O próprio Gates reconheceu mais recentemente que previsões sobre AGI e robôs humanoides frequentemente erram prazos. Ainda assim, afirmou acreditar que não existe um teto óbvio que impeça sistemas de IA e robótica de eventualmente excederem capacidades humanas em muitos campos.
A mensagem importante, portanto, não é a data.
É a direção.
A grande pergunta não é se a IA ficará mais capaz
Quase tudo que observamos aponta para continuidade no avanço de:
modelos multimodais, agentes, raciocínio computacional, robótica, geração de software e integração entre IA e sistemas empresariais.
A questão econômica mais importante é outra:
o que acontece quando capacidades que hoje são raras deixam de ser raras?
Essa é a essência da previsão de Bill Gates.
Se inteligência especializada se tornar abundante, vários mercados serão reorganizados.
O conhecimento continuará valioso.
Mas possuir conhecimento poderá ser menos raro.
Talvez o valor migre para:
definir o problema certo,
formular objetivos,
tomar responsabilidade,
julgar resultados,
criar confiança,
coordenar sistemas,
construir relações humanas
e imaginar aquilo que ainda não existe.
Talvez a IA não elimine a humanidade do trabalho — mas poderá eliminar a maneira como trabalhamos hoje
A frase de Bill Gates de que humanos poderão não ser necessários para “a maioria das coisas” é suficientemente forte para causar preocupação.
Mas o debate real é muito mais interessante do que a manchete.
As evidências disponíveis atualmente não mostram um desaparecimento iminente de todas as profissões.
A Organização Internacional do Trabalho considera transformação, e não substituição completa, o cenário mais provável para grande parte dos empregos expostos à IA generativa.
Ao mesmo tempo, seria igualmente equivocado minimizar a transformação.
A inteligência artificial está entrando exatamente no território que durante séculos definiu grande parte do valor econômico humano:
a capacidade de pensar e executar tarefas intelectuais.
Quando adicionarmos agentes autônomos e robótica a essa equação, o impacto poderá alcançar também uma quantidade crescente de trabalho físico.

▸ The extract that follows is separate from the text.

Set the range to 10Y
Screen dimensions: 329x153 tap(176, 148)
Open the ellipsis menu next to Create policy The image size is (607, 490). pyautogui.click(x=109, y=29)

O resultado provavelmente não será simplesmente:
máquinas substituem humanos.
Será algo muito mais complexo:
tarefas desaparecem; profissões são redesenhadas; empresas encolhem; novas funções surgem; custos despencam; novos mercados aparecem; conhecimento se democratiza e vantagens competitivas desaparecem.
Talvez a maior oportunidade da próxima década seja justamente compreender isso antes da maioria.
Porque, se Gates estiver aproximadamente correto — mesmo que erre o prazo exato — a pergunta mais importante não será:
“A inteligência artificial vai conseguir fazer o meu trabalho?”
Será:
“O que eu farei quando uma inteligência artificial também puder fazê-lo?”
E, para empresários, investidores e empreendedores, existe uma pergunta ainda mais poderosa:
“Que empresas precisarão existir em um mundo no qual inteligência e execução digital deixaram de ser recursos escassos?”
É aí que a previsão deixa de ser apenas uma ameaça ao emprego.
Ela se transforma em um mapa para os novos mercados do futuro.